あたりまえに思っていた事象や物事が実は間違っているのではないか?とらわれていた考え方や固定観念を根本的に変えてみると理屈にあうのではないか?といった疑問を提起しその答えを見つけ出そうとする学問が哲学ですが、この世の事象・物事に疑問を投げかけその解決のために追求して論理的に明確にしていく点で、科学と多くの共通点をもちます。類希な孤高の天才論理物理学者アルベルト・アインシュタインや万有引力の法則など近代力学の基礎を築いたアイザック・ニュートンなどは、哲学(自然哲学)者でもあったことは有名で、一見相反するものと思われがちな科学と哲学、方法は異なるものの自然科学が母体に生まれた同じ信念をもつ学問であり、18世紀頃までは2つの学問は非常に近いものでした。

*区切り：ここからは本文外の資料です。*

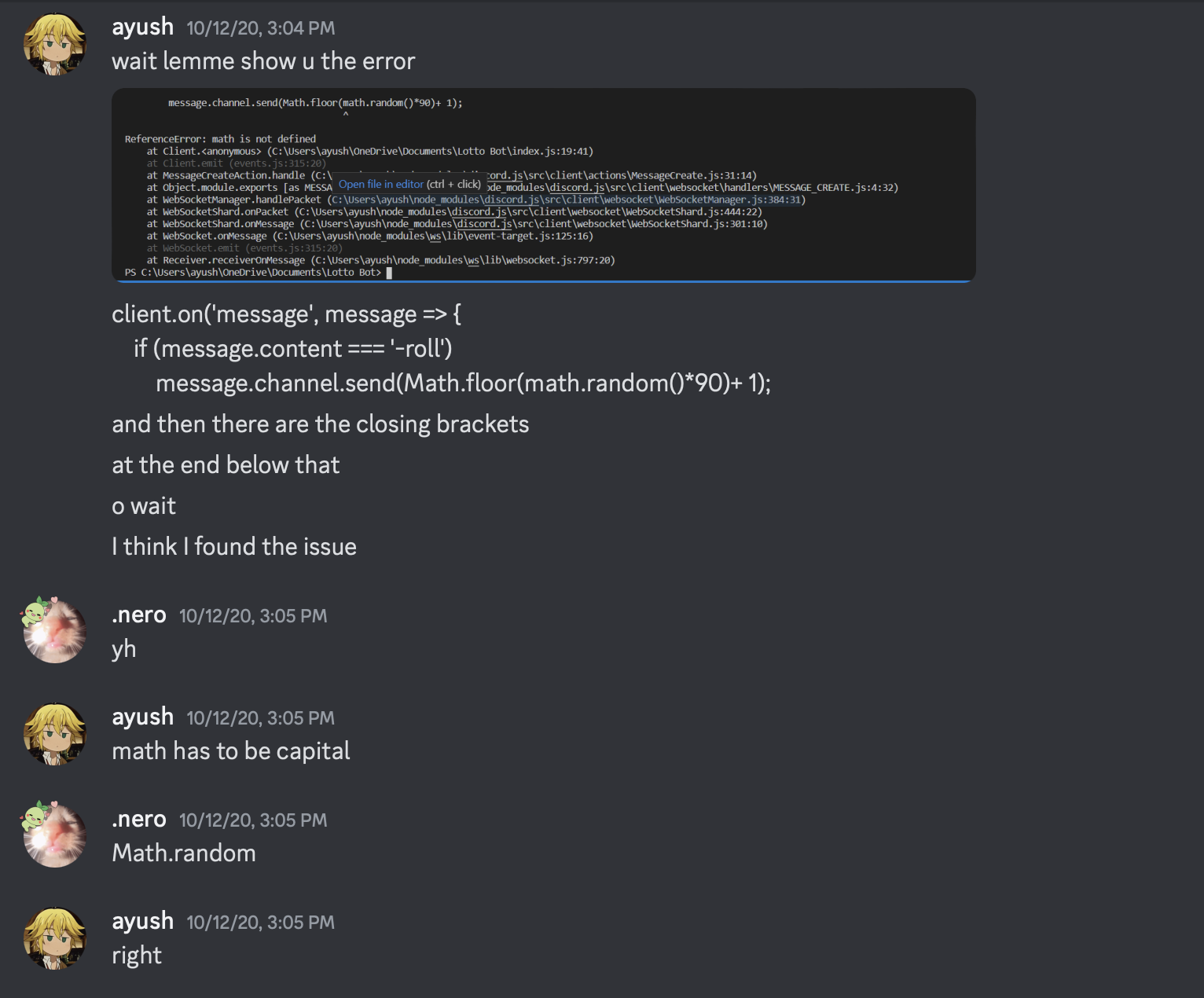The image size is (1204, 998).
Task: Select the 'o wait' message
Action: pyautogui.click(x=144, y=506)
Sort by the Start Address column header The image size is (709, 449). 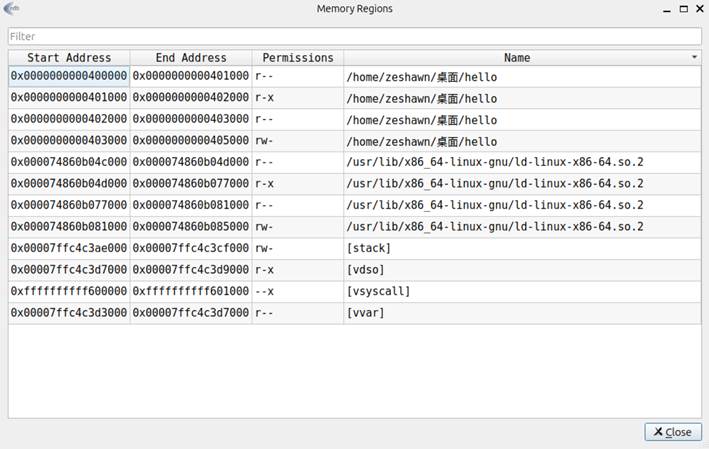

しかし現代では、科学は実証や数値的・測定的に証明できない哲学に否定的な傾向が、その逆に哲学は、目覚ましい発展を遂げる近代科学の謎の解明がコスモロジーを破壊すると科学の発展を否定的に捉える傾向が、主流になってきているようです。量子力学のように哲学的な議論を必要とされる科学学説もあるものの、科学の発展によってほぼすべて事象は証明できるようになりすでに科学は哲学を超えているとも考えられています。しかし科学は歴史的に哲学による考え方によって方向を定められその発展を遂げてきたことは間違いありません。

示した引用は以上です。